New-to-the-Blogroll Tyler of Mississippi Rebel alerted me to potential changes in Texas carry restrictions.

Texas Governor Greg Abbott reaffirmed his support for efforts to legalize the open carry of handguns in Texas. Texas is one of only six states in the United States where open carry remains illegal.

“If open carry is good enough for Massachusetts, it’s good enough for the state of Texas, Abbott said following his election on November 4th. “If an open carry bill is passed by the House and Senate and arrives at my desk, I will sign it into law.”

We had *un-loaded* Open-Carry as a possible option here in CA until recently when the Democrat-controlled One-Party Stupidslature banned it. What happened was a bunch of OC advocates got a little too-much media attention for the cause, and that scared the soccer-moms at Starbucks with their publicity, which in turn awakened a sleeping Moron in the legislature, who did what One-Party morons do when they compete for attention within a narrow-band of Leftist extremes – he wrote a bill banning it. Too bad it wasn’t State Sen.
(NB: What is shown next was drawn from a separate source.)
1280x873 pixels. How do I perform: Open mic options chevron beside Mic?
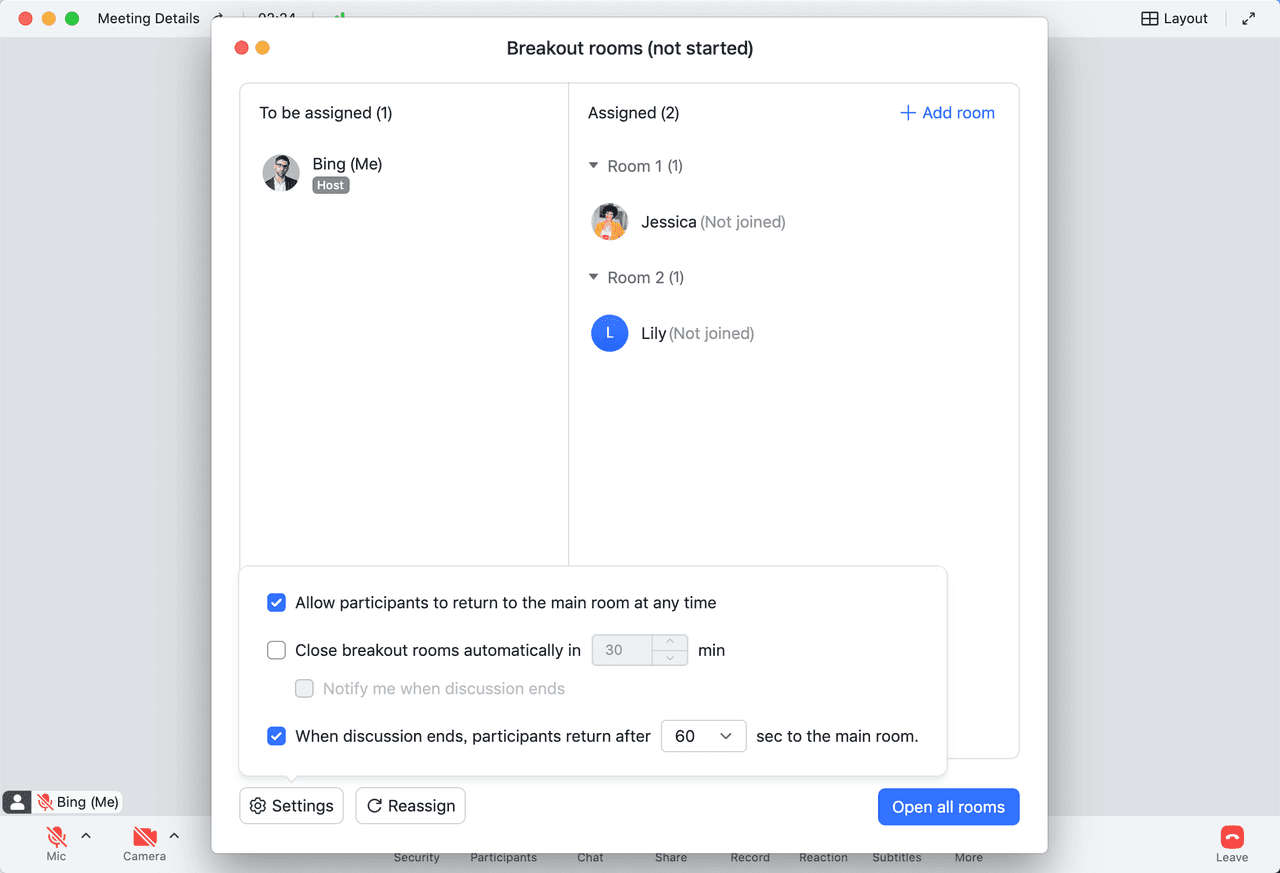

Gun-Runner Leland Yee – but the irony of that would have been explosive.

Anyhow good luck to Texas and we hope here now that with OC banned and CCW revealed by the Peruta decision to be significantly withheld by illegal bias, that CCW in California will become basically Shall Issue under court order throughout the state. The AG is fighting it but the most recent judgment that disallowed the State’s 10-Day Waiting Period did not go her way.
As John Richardson at No Lawyers – Only Guns and Money had to say:

Telling a judge you have more important stuff to do than to comply with his order really isn’t the smartest thing in the world to do as Kamala and her minions found out. Judge Ishii, said in his best judge-speak, “dude, don’t give me that sh*@”.

The problem is that Defendant believes that other projects are deserving of greater priority. See id. There is no description of what these critical projects are or when the deadlines might be, nor is there an explanation of why outside contractors cannot be utilized for some of those projects, nor is there an explanation of why computer personnel from different departments or agencies cannot be utilized. A bench trial has concluded, and a law that is actively being enforced has been found to be unconstitutional. The Court does not know how Defendant or the BOF prioritizes projects, but dealing with an unconstitutional law should be towards the top of the list.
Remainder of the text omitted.